YOUR ASSIGNMENT: Each record below gets repeated exactly, and pictures stay out of the copy.

DATA EXTRACT:
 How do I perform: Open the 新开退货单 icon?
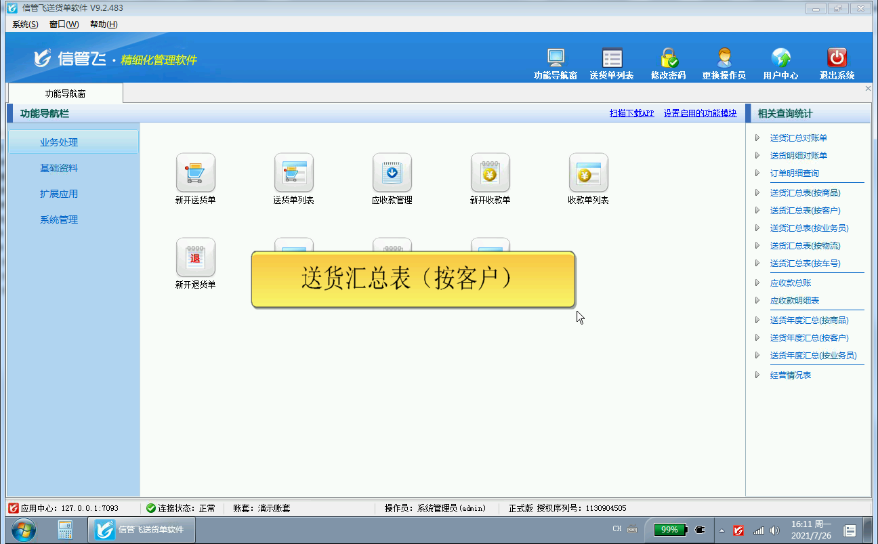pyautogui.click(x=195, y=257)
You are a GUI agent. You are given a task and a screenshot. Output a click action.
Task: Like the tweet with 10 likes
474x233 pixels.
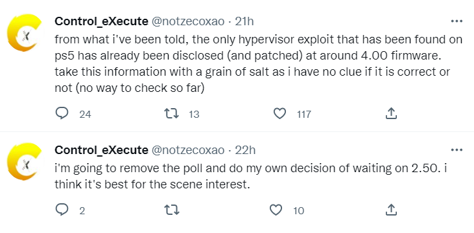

RESULT:
 How do I perform: Open the 新开退货单 icon?
pyautogui.click(x=195, y=257)
You are a GUI agent. You are given a task and a screenshot. Output a click action.
Task: Like the tweet with 10 likes
474x233 pixels.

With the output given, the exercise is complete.